··· Testo proposto

La lettera di un neo medico.
Sono Roberta, e da oggi sono ufficialmente un medico.
Ieri l'ordine dei Medici di Genova ha deliberato ufficialmente l'iscrizione all'albo di circa 150 medici, neoabilitati con il Dpcm del 17 marzo, e fra questi 150 c'è anche il mio nome.
Da oggi quindi, sono pronta, almeno formalmente, burocraticamente, per lavorare.
Posso partecipare ai bandi emergenziali della protezione civile, a quelli delle varie Asp che cercano medici a tempo determinato (6 mesi), posso "scendere in trincea", "andare a combattere il virus".
Eppure ho un buco in pancia, dovuto alla paura.
E non alla paura del virus o alla paura della morte, alla paura del futuro, mio e dei miei colleghi.
A emergenza finita, infatti, sarò di nuovo disoccupata. E da disoccupata parteciperò a un test, quello di accesso alle scuole di specializzazione, insieme, presumibilmente, ad altri 22.500 colleghi, medici come me, laureati da più o meno tempo, e saremo lì in varie sedi d'Italia a scannarci a colpi di crocette per 8.500 borse (contratti) di specializzazione.
Oggi che la carenza di specialisti è sotto gli occhi di tutti, anche di chi non vorrebbe vederla, 8.500 è un numero che sembra ancora più ridicolo di quanto già non fosse per noi "del settore", perché anche chi ha delle conoscenze di matematica basilari si rende conto che, con questa cifra, circa 14 mila medici resteranno senza lavoro, e saranno costretti a partecipare a bandi trimestrali di continuità assistenziale, a dedicarsi ad altro o a emigrare in altri Paesi dove i medici sono Eroi ogni giorno, dove lo Stato dice ogni giorno loro grazie per quello che fanno, e non solo quando lavorano 20 ore al giorno in condizioni precarie durante una pandemia da quasi 10mila morti (solo in Italia).
Io sono pronta ad andare. Sono pronta ad accettare incarichi temporanei adesso che c'è bisogno di me.
Vorrei tanto però che anche lo Stato fosse pronto: pronto a darmi delle garanzie, pronto a dirmi che a fine emergenza non mi butterà via come una mascherina usata ma mi farà restare qui, nel mio Paese, a fare il lavoro per il quale ho studiato e per il quale ho passato sei anni della mia vita sui libri, e lo faccia con un provvedimento semplice: aumentando i fondi per la sanità e rendendo il numero di borse della specializzazione proporzionale ai candidati, permettendoci di continuare il nostro percorso di formazione qui.
Noi siamo disposti a spenderci, a spendere energie, risorse: spenda per noi anche lo Stato.
Vogliamo allora continuare a fare finta di niente?
O vogliamo parlarne, capire, e fare in modo che, domani, da tutto il dolore di questi giorni si impari qualcosa?
Solo se i giornali ci aiutano possiamo fare abbastanza rumore da far capire che adesso è anche soprattutto il momento di programmare finanziamenti mirati e ben ponderati per la sanità.
Non è forse il caso di affrontare questo serio problema anziché aspettare di ritrovarsi, fra 10 anni, a scrivere di come sia morto il Sistema Sanitario Nazionale?

······
··· Materiale di partenza

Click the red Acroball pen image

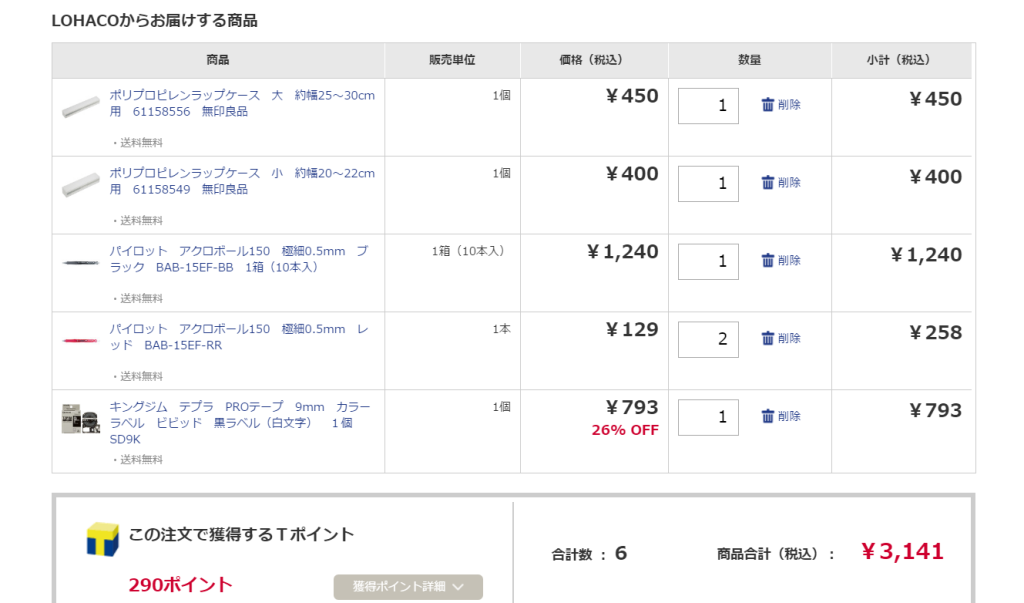point(80,340)
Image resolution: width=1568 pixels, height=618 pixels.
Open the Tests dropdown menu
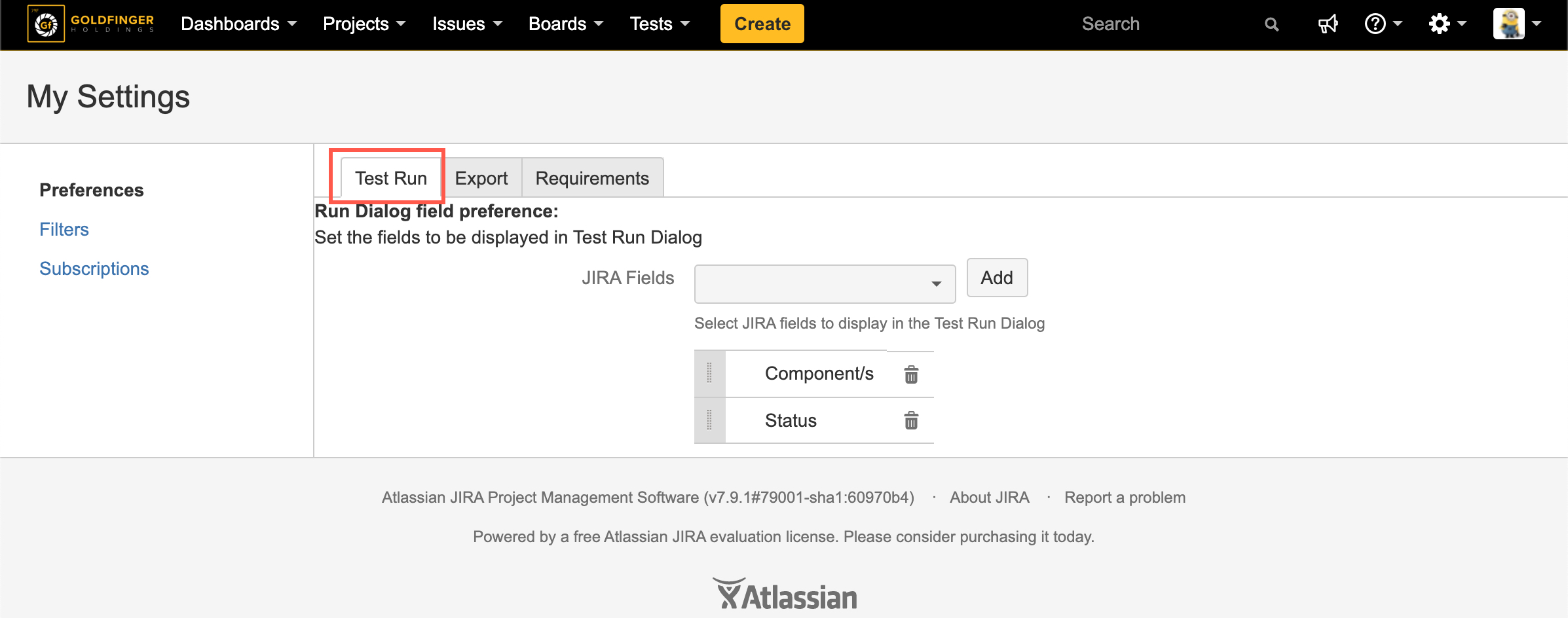[660, 24]
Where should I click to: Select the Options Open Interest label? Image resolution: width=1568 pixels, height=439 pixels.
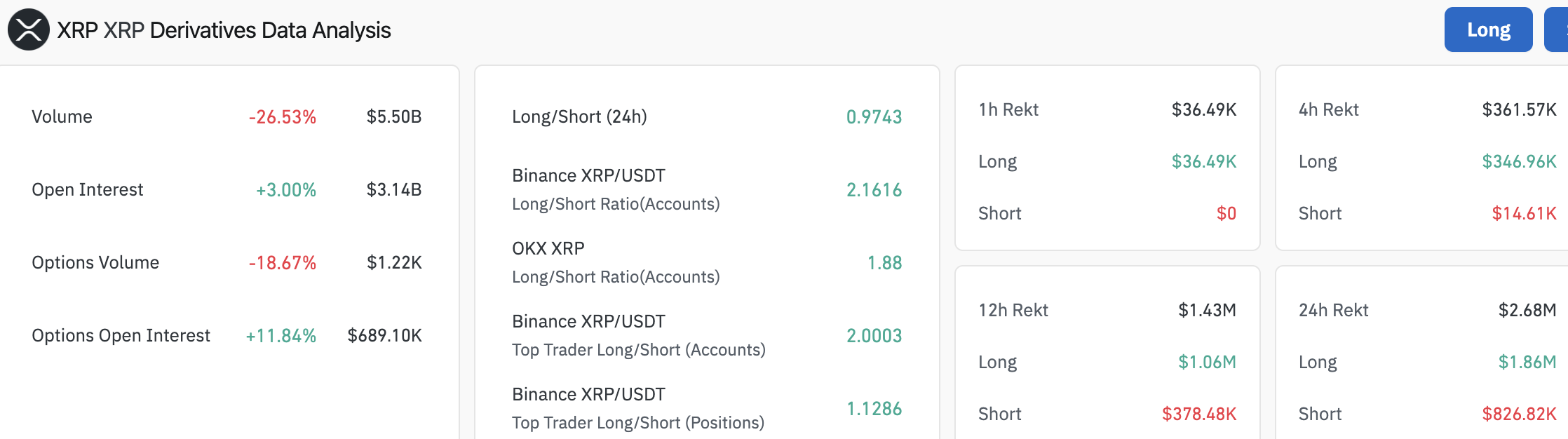point(121,335)
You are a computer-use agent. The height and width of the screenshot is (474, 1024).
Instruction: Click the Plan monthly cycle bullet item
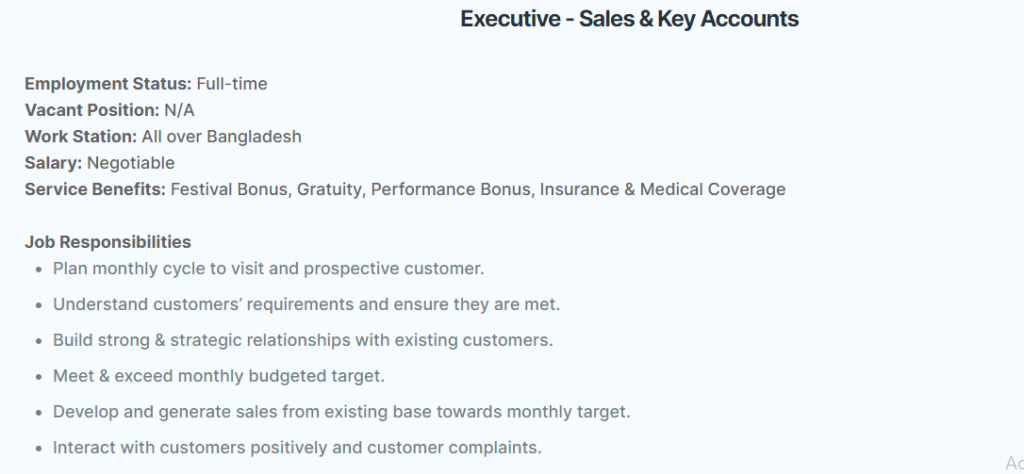coord(268,268)
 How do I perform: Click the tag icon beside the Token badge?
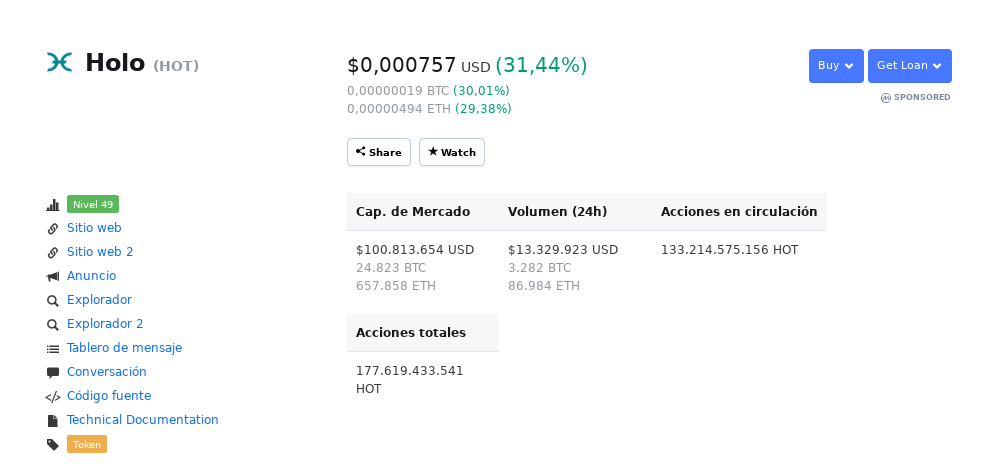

······

== Esercizi da svolgere ==
**A)** Riassumi in due frasi la lettera del neo medico.
**B)** Secondo la lettera del neo medico, perché il numero di 8.500 borse di specializzazione sembra oggi ancora più ridicolo? Rispondi in non più di due frasi.

== Soluzioni ==
**A)** Roberta, appena iscritta all'albo dell'ordine dei Medici di Genova, è pronta a lavorare durante l'emergenza ma ha paura del futuro, perché a emergenza finita sarà di nuovo disoccupata e dovrà contendersi 8.500 borse di specializzazione con circa 22.500 colleghi. Chiede allo Stato di aumentare i fondi per la sanità e di rendere il numero delle borse proporzionale ai candidati, e ai giornali di aiutare a far capire che è il momento di programmare finanziamenti mirati per la sanità.

**B)** Oggi la carenza di specialisti è sotto gli occhi di tutti. Inoltre basta la matematica di base per capire che, con questa cifra, circa 14 mila medici resteranno senza lavoro.